Cultural Heritage Project 2: Analyzing old master violins to understand the science behind building such exquisite instruments—collaboration with the Ashmolean Museum in Oxford and Museo del Violino in Cremona. In this project, we analyzed the violins from the museums' collections (including Amati, Stradivari, and Ruggeri violins) to understand the effects of surface treatments, wood treatment, and possible wood degradation. For our experiments, we used mobile NMR (the Profile NMR-MOUSE) as a non-invasive tool to study these precious violins.
The development of NMR crystallography (NMRX), a method that employs a combined experimental and computational approach for structural elucidation of powdered crystalline materials, opened new paths for exploring pharmaceutical polymorphism. Solid-state NMR investigation of pharmaceutical drugs is faced with two major drawbacks: the low sensitivity of NMR experiments involving nuclei such as 13C, 15N at natural abundance and long 1H T1 relaxation times of many pharmaceuticals. The consequence of these cumulative effects is a very long experimental time for signal averaging required to obtain a sufficiently high signal-to-noise ratio in two-dimensional NMR spectra, which are essential for the unambiguous chemical shift assignment of the investigated structure.

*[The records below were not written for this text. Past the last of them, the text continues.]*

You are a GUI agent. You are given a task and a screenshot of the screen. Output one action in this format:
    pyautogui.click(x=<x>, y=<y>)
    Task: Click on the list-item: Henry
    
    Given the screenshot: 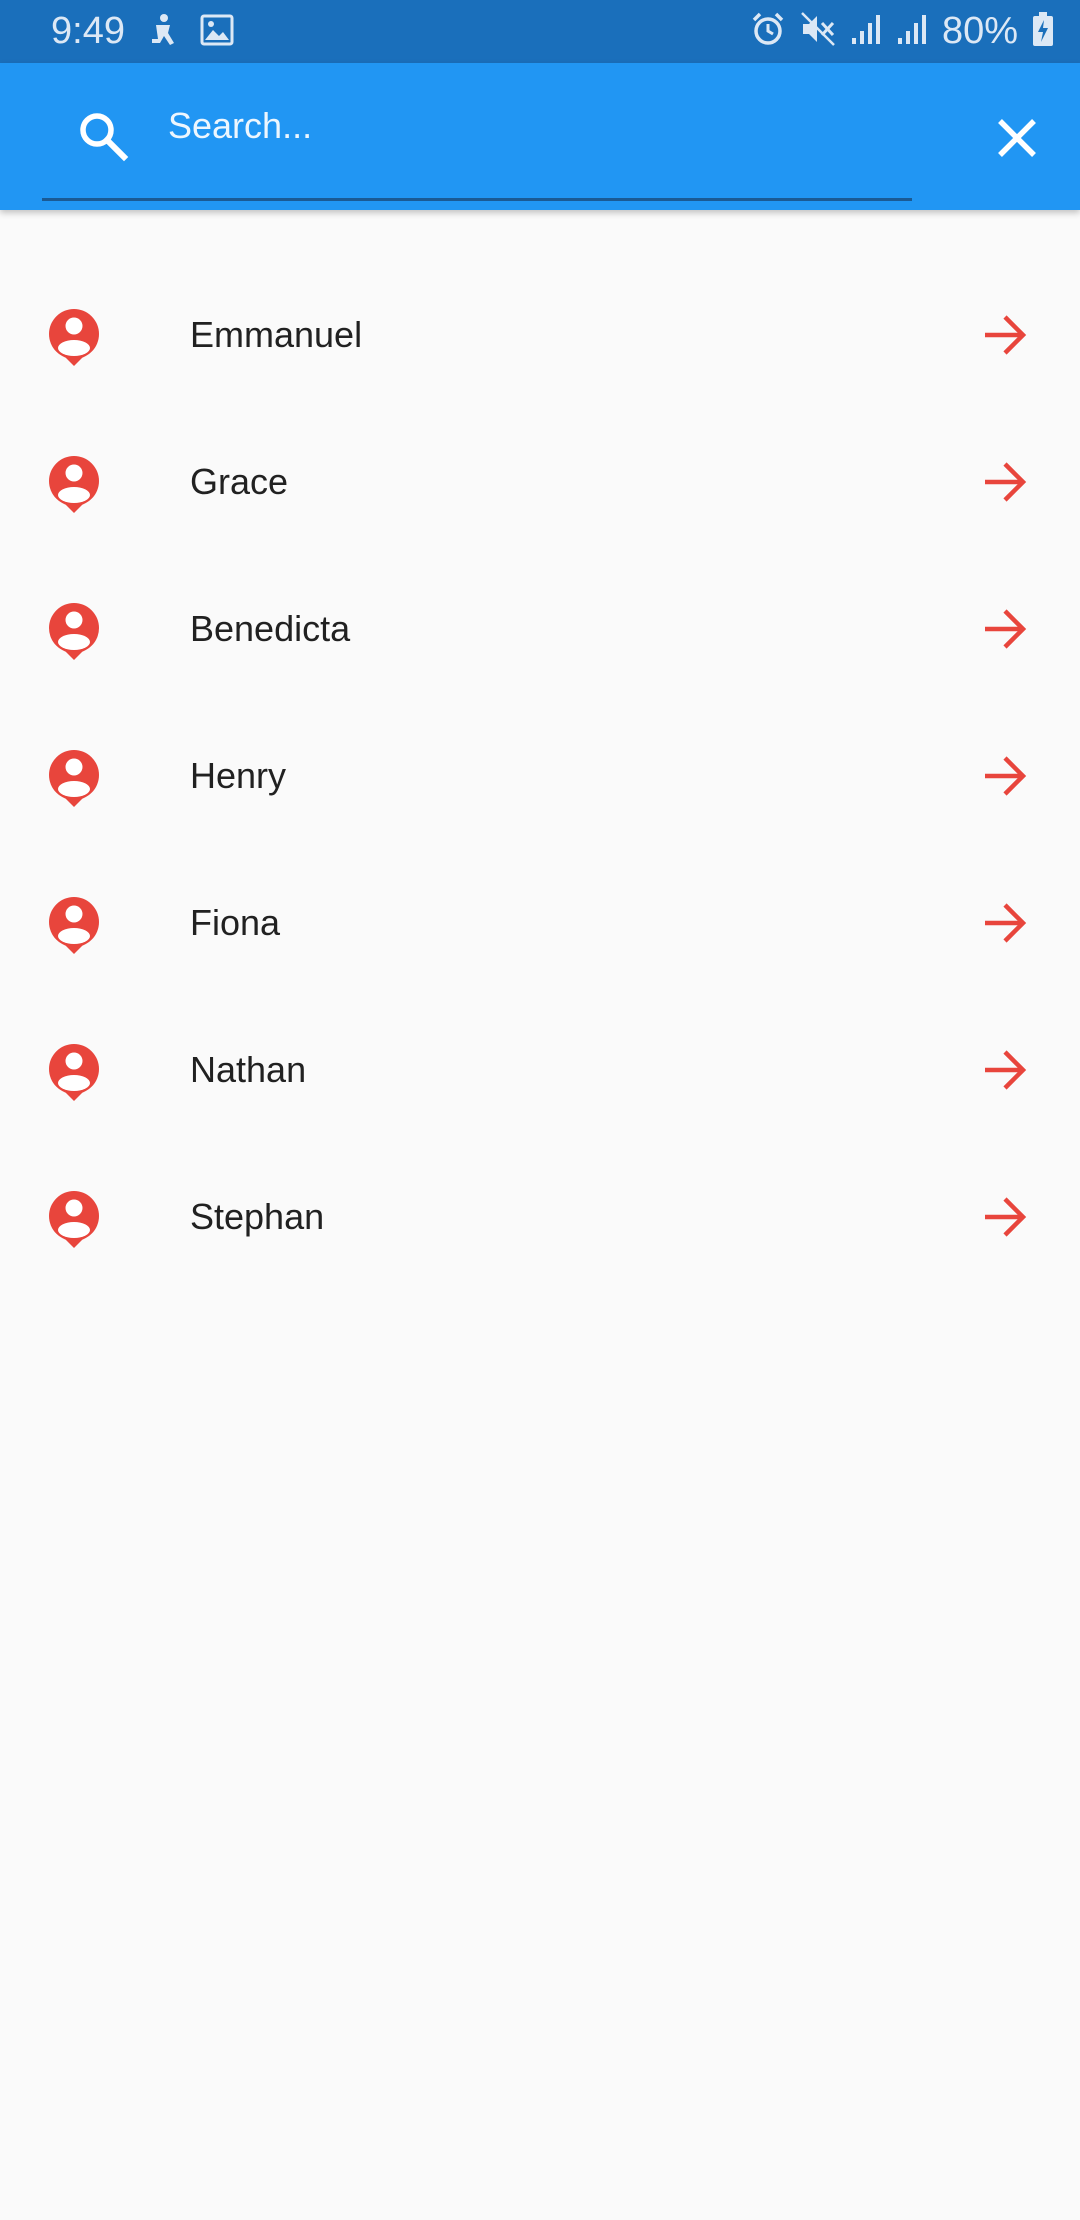 What is the action you would take?
    pyautogui.click(x=540, y=776)
    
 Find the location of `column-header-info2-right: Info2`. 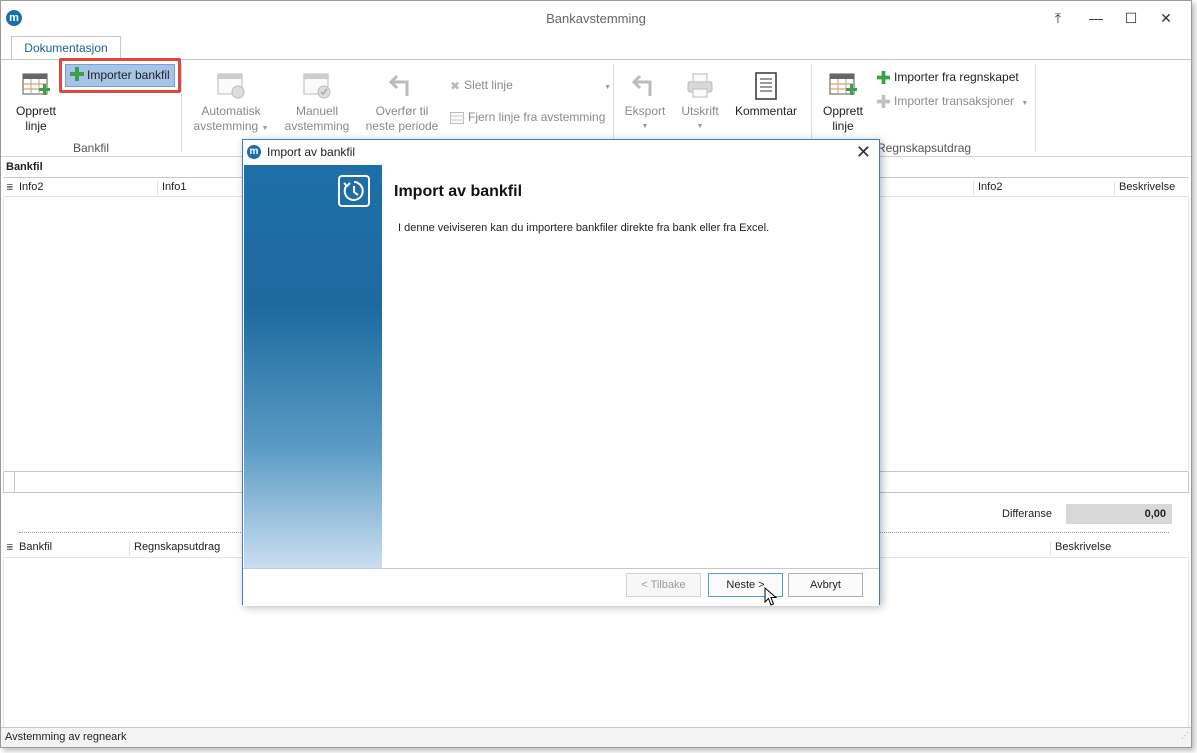

column-header-info2-right: Info2 is located at coordinates (988, 188).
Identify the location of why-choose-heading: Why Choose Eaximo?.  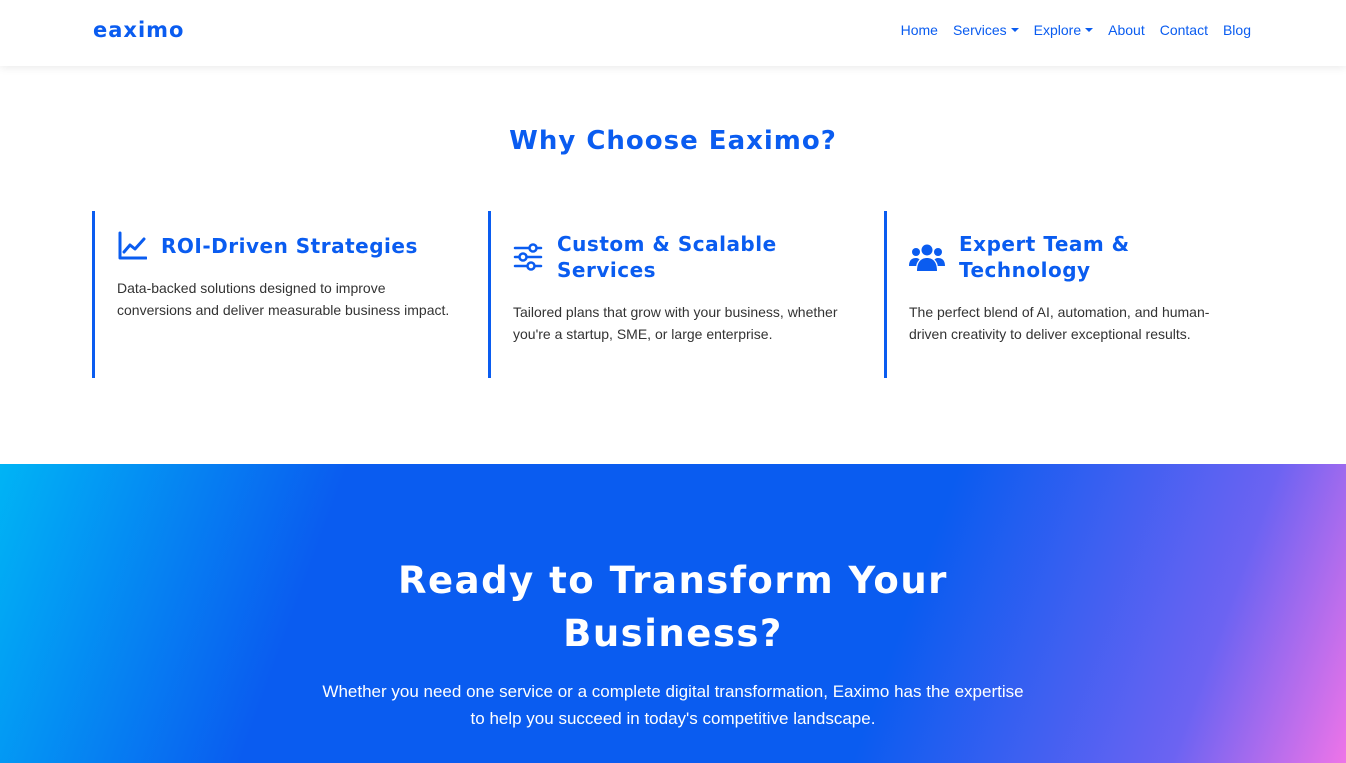
(673, 141).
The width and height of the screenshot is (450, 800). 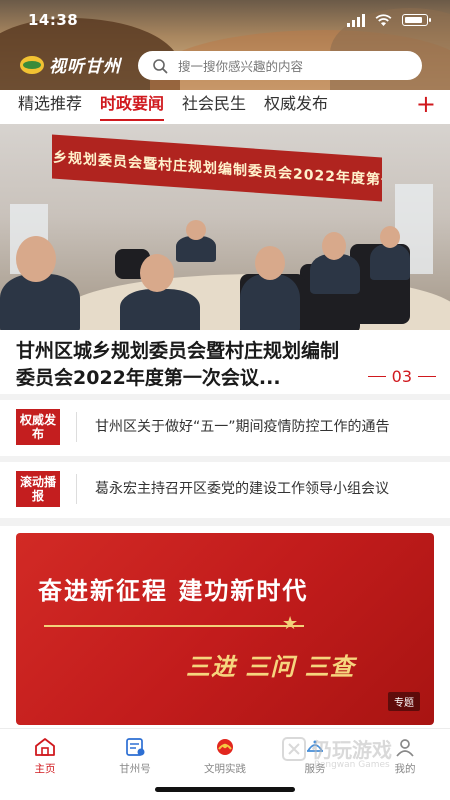 I want to click on promo-title: 奋进新征程 建功新时代, so click(x=174, y=591).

In my research at NYUAD, I focused on further developing NMR crystallography by using new experimental and computational techniques that are more appropriate for studying complex organic molecular crystals. Experimentally, we used Dynamic Nuclear Polarization (DNP)-enhanced solid-state NMR to reduce the experimental time, allowing us to tackle more complex structures. Computationally, we focused on Ab Initio Random Structure Searching (AIRSS) as a computational crystal structure prediction protocol to predict the polymorphs of organic molecular crystals.
In NMR crystallography, we combine the solid-state NMR experiments and the computational crystal structure prediction to determine de novo crystal structure of materials. My research was focused on applications of NMR crystallography to study pharmaceutical polymorphism.